Yesterday, I highlighted the Justice Department’s decision to continue seeking to stand in for former President Trump in a defamation suit. While initially gobsmacked, I defended this decision after reading the DOJ explanation.
University of Washington political scientist Scott Lemieux vehemently disagreed over at Lawyers, Guns, & Money, in a post titled “SPENDING TAXPAYER MONEY IN DEFENSE OF AUTHORITARIANISM IS NO VIRTUE.” But his only explanation beyond the headline is “There are legitimate prerogatives of the presidential office. This isn’t one of them.”
The link takes us to a column from last October by Barbara McQuade, MSNBC Opinion Columnist, arguing that blanket immunity from defamation suits for Presidents is a bad idea. This is a perfectly reasonable position which some OTB commenters, including regular HarvardLaw92, took in the comments section yesterday.
But that isn’t the DOJ’s call. They had to decide whether Trump’s speech was made in the performance of his presidential duties and whether, therefore, to take the case on behalf of the United States. A federal appeals court, and quite possibly the United States Supreme Court, will ultimately decide the question of whether the speech was made in his official or private capacity.
Lemieux’s co-blogger, University of Colorado law professor Paul Campos, has a more interesting take in a piece entitled “PRETENDING THAT WHAT’S HAPPENING ISN’T HAPPENING.” It begins with approvingly reposting a reader comment from Lemieux’s post that declares, in part,
I guess all I can come up with is that the Democrats have basically submitted to Trump. Not that they want him to win or be President, but the large majority of elected Democrats have all agreed to act like he was normal, real, legitimate. They don’t see any need or desire to act like there’s a real threat there. He was just a President.
[…]
We talk all the time about how we can’t let Trump be normalized, but he has been. And the highest levels of Democratic governance are not just letting it happen, but actively abetting it.
To which Campos adds,
Basically, what we have here is a bunch of Very Serious Institutionalists who are arguing about whether the kitchen backsplash should be switched out. They’re having this argument even though a fire is spreading rapidly through the house, because it’s a lot less disturbing to argue about backsplash options than to contemplate the prospect of being burned alive, and then maybe trying to do something about it.
As to what to do about that, I too am short on bright ideas, but a good first step would be for people like Merrick Garland and his boss to stop pretending that Donald Trump and the Republican party (a distinction for the moment without a difference) aren’t actively trying to destroy the United States.
Yes I realize that in the abstract a “politicized” DOJ is a really bad thing. A worse thing is when someone is trying to literally kill you and you keep trying to get them to appear at an Aspen Institute panel moderated by David Brooks.
So, I will cop to being a Very Serious Institutionalist. I left my political party and voted for my least-favorite-ever Presidential nominee from the other party in 2016 because I thought Donald Trump would be a very bad President. I underestimated just how bad a President he would be. But, at the same time, I thought and continue to think that he was the legally elected President and therefore had all of the powers, rights, and privileges that came with that office.

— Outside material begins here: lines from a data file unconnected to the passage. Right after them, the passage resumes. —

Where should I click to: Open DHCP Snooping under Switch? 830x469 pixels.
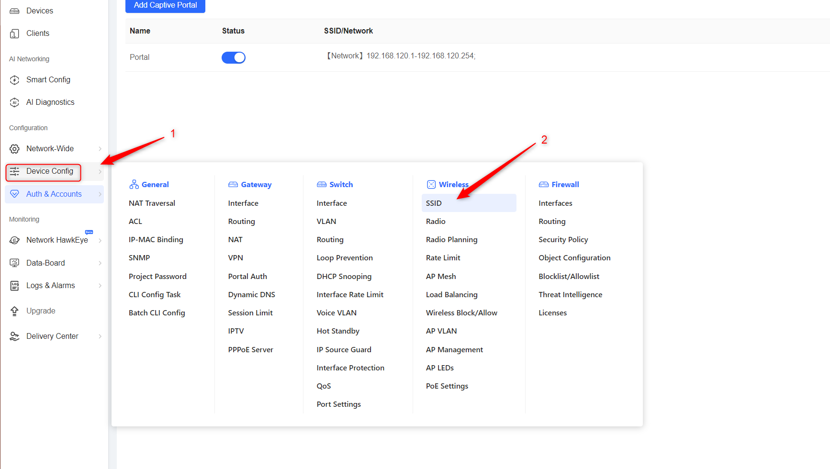pyautogui.click(x=344, y=276)
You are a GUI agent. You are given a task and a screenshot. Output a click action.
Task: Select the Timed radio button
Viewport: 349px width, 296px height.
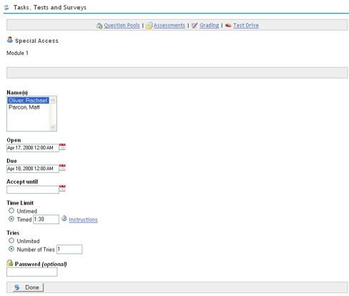tap(11, 219)
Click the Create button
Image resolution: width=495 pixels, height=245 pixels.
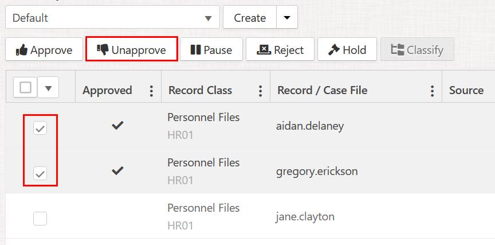pos(249,18)
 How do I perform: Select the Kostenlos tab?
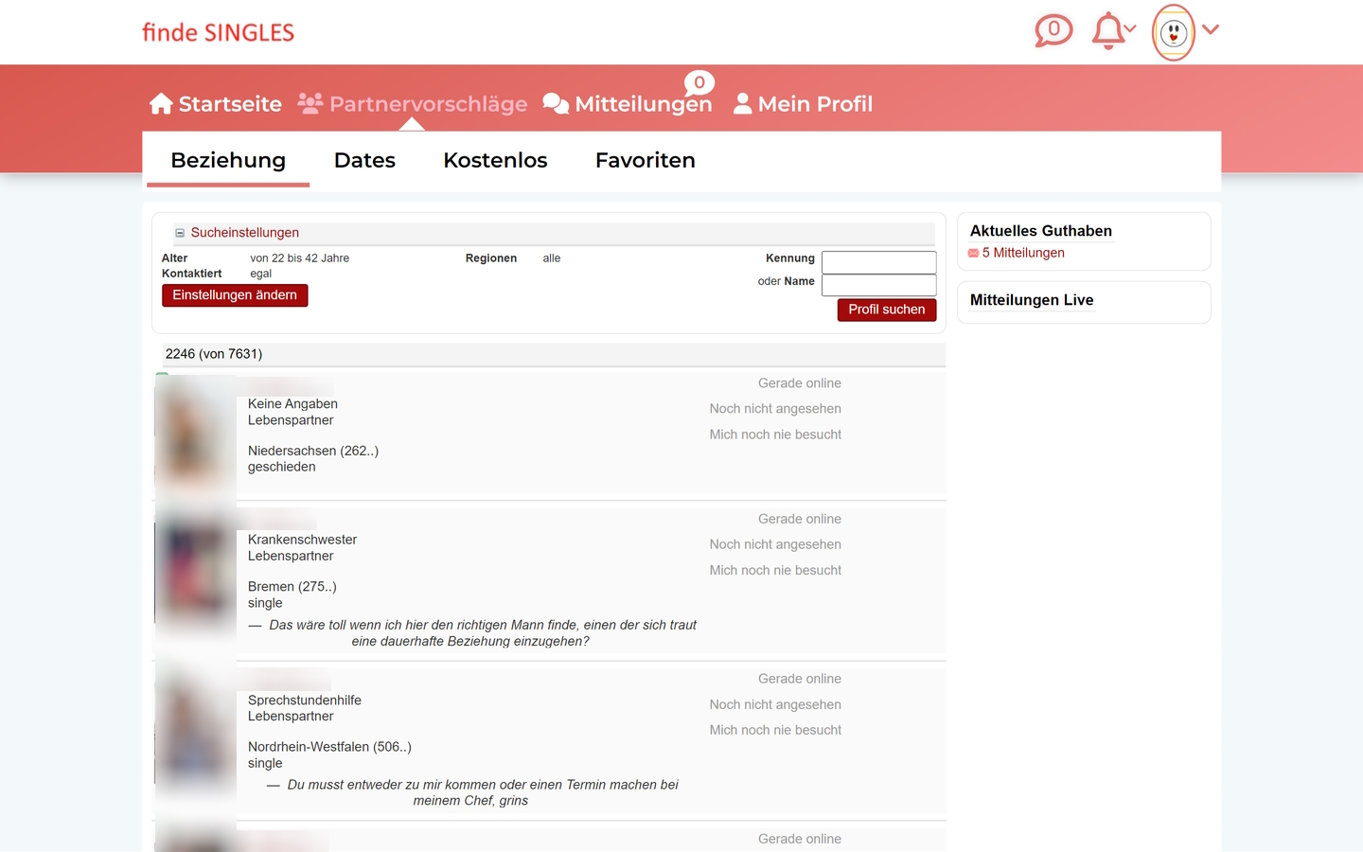coord(495,160)
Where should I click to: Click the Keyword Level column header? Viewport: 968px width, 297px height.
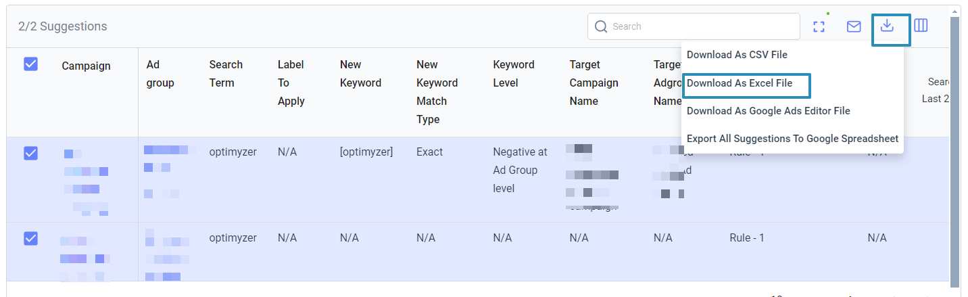tap(514, 74)
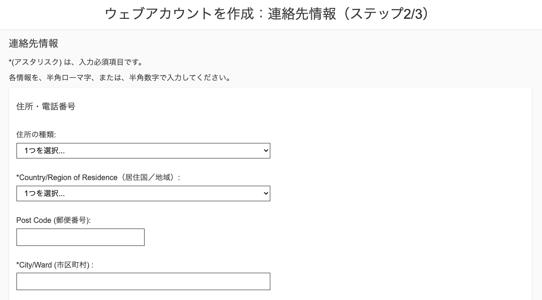This screenshot has height=300, width=542.
Task: Click the 居住国／地域 text beside Country label
Action: [x=146, y=177]
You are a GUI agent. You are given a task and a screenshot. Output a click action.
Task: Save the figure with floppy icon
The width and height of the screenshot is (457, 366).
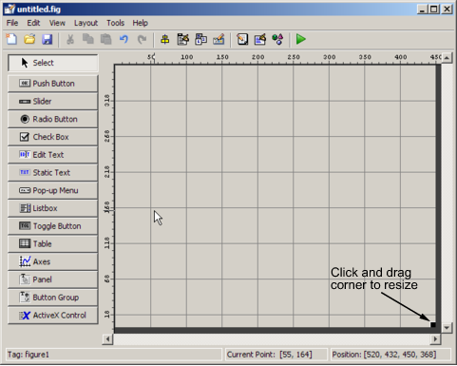(48, 39)
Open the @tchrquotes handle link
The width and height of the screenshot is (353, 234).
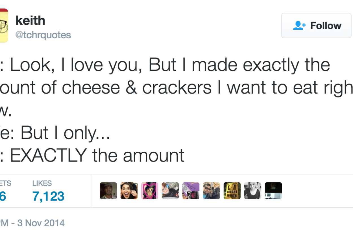(x=43, y=35)
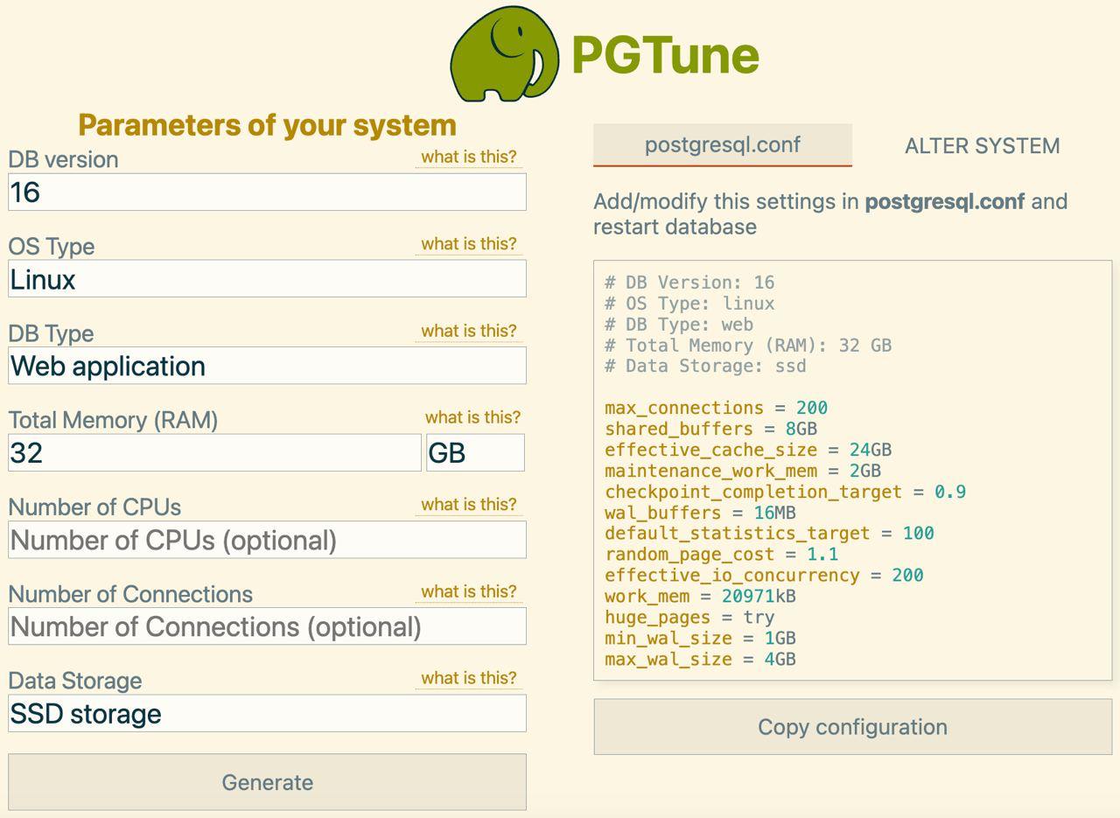Focus the Number of Connections field
The width and height of the screenshot is (1120, 818).
click(x=267, y=626)
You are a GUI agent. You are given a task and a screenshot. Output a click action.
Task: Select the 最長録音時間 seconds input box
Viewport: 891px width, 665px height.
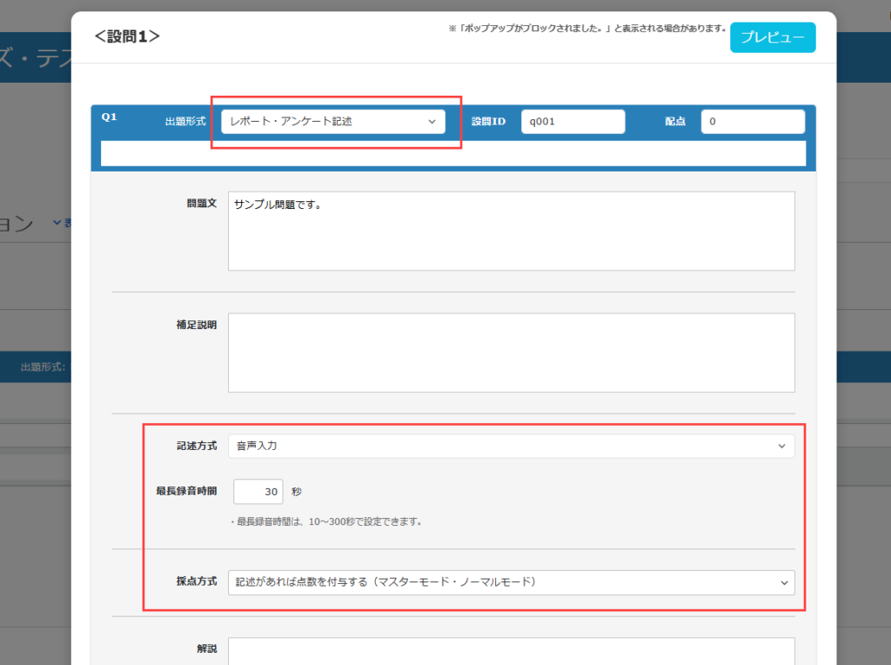pyautogui.click(x=258, y=492)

I supported his impeachment and removal from office over the Ukraine affair although, frankly, I thought it among the lesser transgressions of his oath up to that point. I voted for his 2020 opponent. I supported his second impeachment for inciting the 6 January Capitol riots and was chagrined but not shocked that he wasn’t removed for it.
But none of that, frankly, has anything to do with the matter at hand. Trump was an abhorrently abnormal President but he was, nonetheless, still President. Either a President’s speech in office constitutes official speech or it doesn’t. While I think it would be a bad idea, I’m amenable to being persuaded that we should change the rules prospectively to make future Presidential statements that defame citizens subject to private lawsuits.
Regardless, saying that a rape accuser is lying about the rape and implying that she’s undesirable to boot is not an emergency situation requiring retroactively changing the rules. Indeed, Trump is currently an ex-President with absolutely no power aside from whatever influence he still wields with Republicans. Making him subject to one particular private defamation suit will have next to no bearing on whether he’s re-elected in 2024.
If one believes Trump and his party are “actively trying to destroy the United States,” it actually makes sense to double down on upholding the norms they are trying to destroy. And the rule of law should be at the top of the list.